Given instruction A
In the fishing forum thread, replace "split shot" with "sinker" and write the passage out again. Begin at the words "I'm a fly guy- but" and stop after "type of fly.".
Given instruction B
In the fishing forum thread, what does flylogicsteelhead suggest using instead of a homemade leader?
### Extract provided
I'm a fly guy- but what Anthol said hits the nail on the head even for fly guys.

For me- the best one thing that I did to improve my fishing was to SLOW DOWN.... What I mean is- don't worry about covering water... You want to cover one or two holes VERY thoroughly.... especially if you seen guys hooking some.

Think of it as fishing for catfish in a river. You know the cats are in the holes and you know if you get the right bait down to them- after awhile of changing bait or amount of weight they will bite.

Each hole has its own personality... one may require one split shot, the next 5. The next day may require 6 and a different color. 

I haven't noticed too much difference in fish being tight lipped using 8lb or 4lb tippet- even in the clearest water.... for me, the first thing is speed or depth of drift, and next would be color or type of fly.

Good luck Chrominator! You'll get them! Damn I love this time of the year!


----------



## flylogicsteelhead (Oct 4, 2006)

Fishaholic69 said:


> I fly fish but I make my own 9 ft leaders and I use as many as 4 or so blood knots for the recipe and 3 improved clinches. thats 7 knots. I make is 25lb-20lb-15-lb and 10-lb mono blood knotted together


Why not just use a 2x tapered leader and save yourself the trouble.


----------



## ShutUpNFish (Apr 17, 2007)

Chrominator said:


> lol.....because I already bought all this crap  ...and here's why I spent the money on it. Again, I don't have any personal experience with these materials, only info from stuff I read here and there.
> 
> -SiglonF/mono/main/12lb/.011dia./$12/330yd. - Floats on top of water, easier to see and easier to mend for a good drift. However, lime green fluorescent color will spook the fish.
> 
> ...


Well, IMO, all that is overkill especially if your main reasoning is because you just want to get your moneys worth. As most have stated above, your best bet is to keep things simple. The Siglon is good stuff, I'd eliminate the InvizX and just tie your leader material on direct. Plus, keep in mind that another knotted section only adds for another weak point in your overall set up. Your entire rig is only as strong as it's weakest point. Save the InvisX for another application....perhaps you have a spare spool for that new reel you got and you can spool it up with the InvisX to have another option or something else to try/compare.
######
### Dataset extract
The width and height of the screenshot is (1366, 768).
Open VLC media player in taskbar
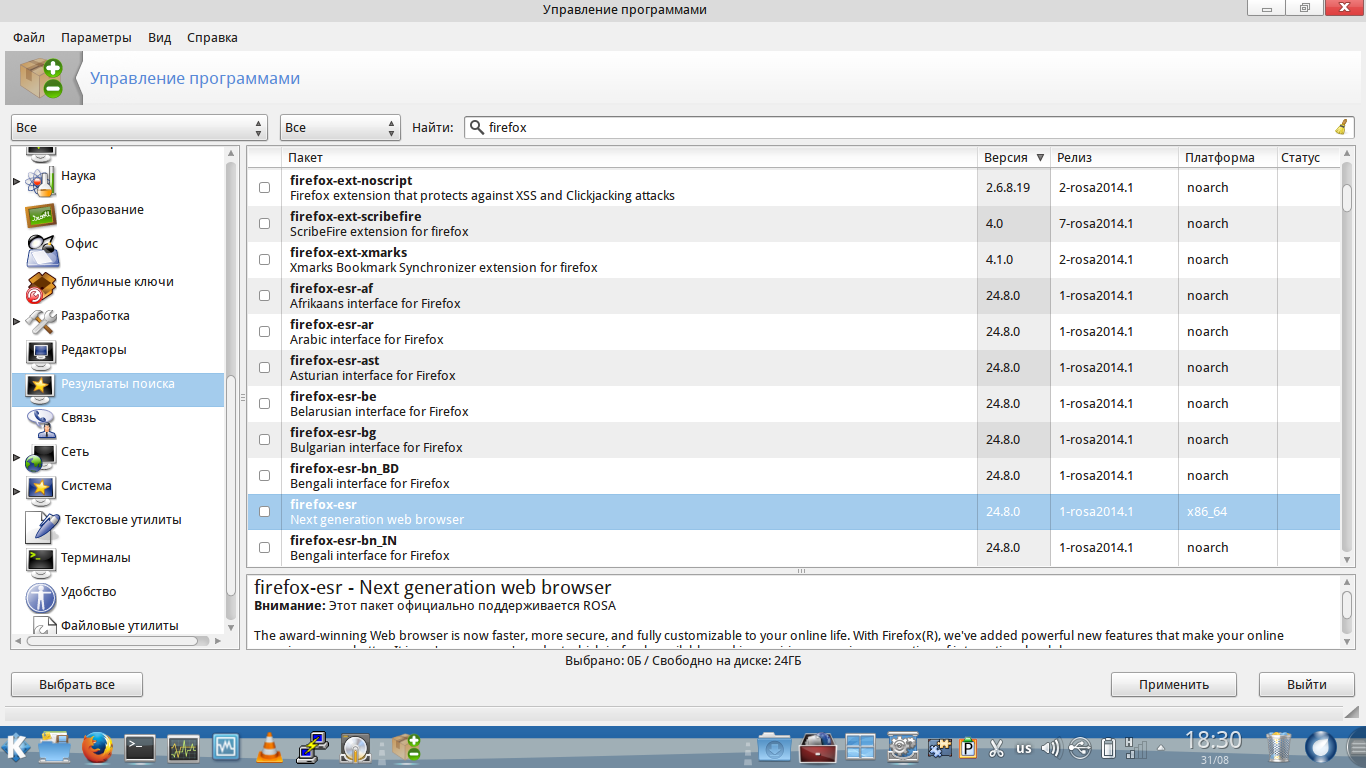[268, 747]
######
Full solution A
I'm a fly guy- but what Anthol said hits the nail on the head even for fly guys.

For me- the best one thing that I did to improve my fishing was to SLOW DOWN.... What I mean is- don't worry about covering water... You want to cover one or two holes VERY thoroughly.... especially if you seen guys hooking some.

Think of it as fishing for catfish in a river. You know the cats are in the holes and you know if you get the right bait down to them- after awhile of changing bait or amount of weight they will bite.

Each hole has its own personality... one may require one sinker, the next 5. The next day may require 6 and a different color. 

I haven't noticed too much difference in fish being tight lipped using 8lb or 4lb tippet- even in the clearest water.... for me, the first thing is speed or depth of drift, and next would be color or type of fly.

Full solution B
A 2x tapered leader.